Wonder if Ubisoft stopped Prince of Persia and Splinter Cell games due to background pressure from US government foreign policy whisperers, the former cos Persia is Iran and Iran is and has been their long-term number 1 target for taking over middle-east resource extraction for at least half a century and have been always very sensitive about propaganda, both producing but also stamping out growing positive representation that gets too, well, catches their attention.
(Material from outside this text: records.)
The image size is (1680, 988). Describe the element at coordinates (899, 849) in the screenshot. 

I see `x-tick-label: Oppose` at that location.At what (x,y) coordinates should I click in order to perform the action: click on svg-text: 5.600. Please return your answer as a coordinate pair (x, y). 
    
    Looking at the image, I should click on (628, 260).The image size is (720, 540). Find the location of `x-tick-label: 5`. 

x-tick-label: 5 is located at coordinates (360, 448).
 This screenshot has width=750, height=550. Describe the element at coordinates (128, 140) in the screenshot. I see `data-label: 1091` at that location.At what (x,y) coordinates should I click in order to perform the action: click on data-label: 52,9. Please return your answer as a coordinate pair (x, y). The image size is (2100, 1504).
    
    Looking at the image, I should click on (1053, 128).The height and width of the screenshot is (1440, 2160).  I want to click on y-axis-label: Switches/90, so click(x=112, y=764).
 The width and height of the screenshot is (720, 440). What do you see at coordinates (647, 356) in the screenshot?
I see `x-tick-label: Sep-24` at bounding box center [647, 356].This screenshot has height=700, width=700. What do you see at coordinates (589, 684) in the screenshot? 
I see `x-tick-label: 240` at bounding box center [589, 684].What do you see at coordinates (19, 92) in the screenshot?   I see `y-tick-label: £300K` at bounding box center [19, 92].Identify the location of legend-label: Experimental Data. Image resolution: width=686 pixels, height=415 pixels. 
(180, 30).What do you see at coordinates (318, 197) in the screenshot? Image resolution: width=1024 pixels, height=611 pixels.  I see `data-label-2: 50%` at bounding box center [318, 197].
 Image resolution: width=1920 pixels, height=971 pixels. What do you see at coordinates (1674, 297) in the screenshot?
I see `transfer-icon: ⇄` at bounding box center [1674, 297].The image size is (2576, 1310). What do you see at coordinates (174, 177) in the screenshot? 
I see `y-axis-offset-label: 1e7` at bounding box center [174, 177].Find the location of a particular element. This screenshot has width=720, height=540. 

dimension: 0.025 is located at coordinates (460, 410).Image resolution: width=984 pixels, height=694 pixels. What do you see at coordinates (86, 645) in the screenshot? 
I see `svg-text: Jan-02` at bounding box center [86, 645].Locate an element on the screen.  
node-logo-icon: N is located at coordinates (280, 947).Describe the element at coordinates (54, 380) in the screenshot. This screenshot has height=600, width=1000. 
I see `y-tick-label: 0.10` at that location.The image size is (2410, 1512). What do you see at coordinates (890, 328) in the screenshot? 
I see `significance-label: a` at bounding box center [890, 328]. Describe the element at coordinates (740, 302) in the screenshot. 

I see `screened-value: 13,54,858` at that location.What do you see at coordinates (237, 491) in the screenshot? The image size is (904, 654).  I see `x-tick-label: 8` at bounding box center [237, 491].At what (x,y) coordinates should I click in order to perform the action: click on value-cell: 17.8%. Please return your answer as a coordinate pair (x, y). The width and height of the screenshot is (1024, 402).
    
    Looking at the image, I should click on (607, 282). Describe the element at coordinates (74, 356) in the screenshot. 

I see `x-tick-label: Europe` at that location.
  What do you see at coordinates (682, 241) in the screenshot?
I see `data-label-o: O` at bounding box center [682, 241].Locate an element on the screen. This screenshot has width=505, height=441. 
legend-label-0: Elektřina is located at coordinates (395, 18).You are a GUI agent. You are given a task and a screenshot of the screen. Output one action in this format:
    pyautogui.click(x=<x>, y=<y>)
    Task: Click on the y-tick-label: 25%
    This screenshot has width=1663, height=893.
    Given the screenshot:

Glimpse into Persian historical contributions US systemically ignores
Ancient Persian culture contributed many of the aspects of the modern world which people take for granted as having always existed. The designation “Persia” comes from the Greeks – primarily from the...
www.worldhistory.org
The latter, while yes part of America's lifelong trusted flufferboy 'Tom Clancy' brand, was still nonetheless a lil too cosy delving into narrative international spy double-backstabbing democracy-destabilising fuckery instead of keeping it close and tight-knit at home murdering public workers, or on made-up islands or countries easier to bully and distance from if they try whinging about it.
The easiest, common sense retort is it's basic profit, they weren't money makers. Would've agreed in the past for sure, yet most Ubi's games of last few years invariably failed on release only pulled back into the fold of success with committed post-launch support. And we see how much money large publishers are still throwing onto the live-service bandwagon bonfire to this day in spite of high-profile failure upon failure upon embarrassment of failures with even foolproof beloved IPs. Money isn't as important as the will and whims of the CEO/Investor class.Who are far too regularly bumping shoulders with politicians and their foreign-policy obsessed courtesans. Merely witness the patriotic majesty of COD: a recruitment pamphlet barely capable of disguising the military's final edit privilege it holds over any media wanting to portray them. Microsoft also shown it's government wank hand by clamping down on Palestinian users of its services whether they're American citizens or not. It's the way of the world.